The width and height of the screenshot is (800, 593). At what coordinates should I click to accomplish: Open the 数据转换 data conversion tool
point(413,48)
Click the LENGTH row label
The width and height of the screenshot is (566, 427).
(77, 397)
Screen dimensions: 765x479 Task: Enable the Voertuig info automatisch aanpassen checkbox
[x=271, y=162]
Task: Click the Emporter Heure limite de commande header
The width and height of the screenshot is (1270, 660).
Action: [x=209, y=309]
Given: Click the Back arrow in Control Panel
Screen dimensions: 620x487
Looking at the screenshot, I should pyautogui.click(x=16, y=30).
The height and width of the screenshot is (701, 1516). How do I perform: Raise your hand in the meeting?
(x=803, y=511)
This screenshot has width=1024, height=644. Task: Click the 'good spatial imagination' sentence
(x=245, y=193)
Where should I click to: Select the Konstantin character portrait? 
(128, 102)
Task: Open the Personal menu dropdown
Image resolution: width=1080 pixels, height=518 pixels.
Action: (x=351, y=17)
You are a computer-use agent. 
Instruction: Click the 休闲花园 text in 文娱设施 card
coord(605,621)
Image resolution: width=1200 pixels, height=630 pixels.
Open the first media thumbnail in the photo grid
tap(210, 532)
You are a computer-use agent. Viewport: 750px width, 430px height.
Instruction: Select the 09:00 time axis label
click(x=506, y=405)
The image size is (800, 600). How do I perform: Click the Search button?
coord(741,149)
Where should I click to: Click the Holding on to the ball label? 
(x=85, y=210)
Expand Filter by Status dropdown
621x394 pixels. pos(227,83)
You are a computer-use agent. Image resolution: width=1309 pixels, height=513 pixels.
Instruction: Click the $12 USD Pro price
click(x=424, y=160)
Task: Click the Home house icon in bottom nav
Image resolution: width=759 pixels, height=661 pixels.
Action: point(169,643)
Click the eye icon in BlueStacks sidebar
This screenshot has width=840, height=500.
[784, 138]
━━━━━━━━━━━━━━━━━━━━
▸ **Task statement**: From the data above, copy each line where the string "computer" appears.

▸ **Task answer**:
You are a computer-use agent. 
You are a computer-use agent. Viewport: 750px width, 430px height.
You are a computer-use agent. Image resolution: width=1309 pixels, height=513 pixels.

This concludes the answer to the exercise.